**Problem to work on**
Search through the entries for the word "will" and copy every line that has it.

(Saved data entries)
━━━━━━━━━━━━━━━━━━━━

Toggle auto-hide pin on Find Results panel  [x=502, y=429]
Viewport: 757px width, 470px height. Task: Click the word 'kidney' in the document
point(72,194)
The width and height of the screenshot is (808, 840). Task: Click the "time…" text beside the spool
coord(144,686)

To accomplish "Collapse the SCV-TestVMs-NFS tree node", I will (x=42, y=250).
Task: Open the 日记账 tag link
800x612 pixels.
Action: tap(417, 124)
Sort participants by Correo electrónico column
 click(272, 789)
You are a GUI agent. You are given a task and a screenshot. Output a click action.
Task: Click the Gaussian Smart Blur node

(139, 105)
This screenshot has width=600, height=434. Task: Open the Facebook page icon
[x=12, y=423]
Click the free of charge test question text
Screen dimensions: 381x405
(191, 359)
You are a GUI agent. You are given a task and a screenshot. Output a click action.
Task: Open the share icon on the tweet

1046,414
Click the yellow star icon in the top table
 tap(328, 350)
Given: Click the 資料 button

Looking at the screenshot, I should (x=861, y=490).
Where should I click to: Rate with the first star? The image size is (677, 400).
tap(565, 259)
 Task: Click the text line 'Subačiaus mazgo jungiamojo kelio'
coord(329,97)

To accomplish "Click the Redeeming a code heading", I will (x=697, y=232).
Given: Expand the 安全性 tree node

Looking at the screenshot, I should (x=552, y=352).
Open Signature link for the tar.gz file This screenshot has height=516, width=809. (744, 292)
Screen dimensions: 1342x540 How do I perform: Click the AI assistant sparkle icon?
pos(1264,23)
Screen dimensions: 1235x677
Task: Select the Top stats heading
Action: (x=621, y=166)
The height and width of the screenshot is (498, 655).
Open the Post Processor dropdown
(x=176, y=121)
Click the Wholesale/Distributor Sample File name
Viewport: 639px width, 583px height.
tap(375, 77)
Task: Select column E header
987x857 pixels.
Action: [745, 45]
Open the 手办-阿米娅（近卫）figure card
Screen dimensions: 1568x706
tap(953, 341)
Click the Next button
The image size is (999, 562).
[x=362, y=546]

━━━━━━━━━━━━━━━━━━━━

**Solution to this problem**
To accomplish "Collapse the SCV-TestVMs-NFS tree node", I will (x=42, y=250).
To accomplish "Click the Redeeming a code heading", I will (x=697, y=232).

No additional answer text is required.